## Aim of the task
Each entry below is to be duplicated verbatim.

## Study material
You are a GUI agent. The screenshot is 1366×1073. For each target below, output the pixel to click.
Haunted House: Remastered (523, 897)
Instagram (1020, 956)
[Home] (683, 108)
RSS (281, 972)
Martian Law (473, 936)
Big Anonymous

## Written solution
You are a GUI agent. The screenshot is 1366×1073. For each target below, output the pixel to click.
Haunted House: Remastered (523, 897)
Instagram (1020, 956)
[Home] (683, 108)
RSS (281, 972)
Martian Law (473, 936)
Big Anonymous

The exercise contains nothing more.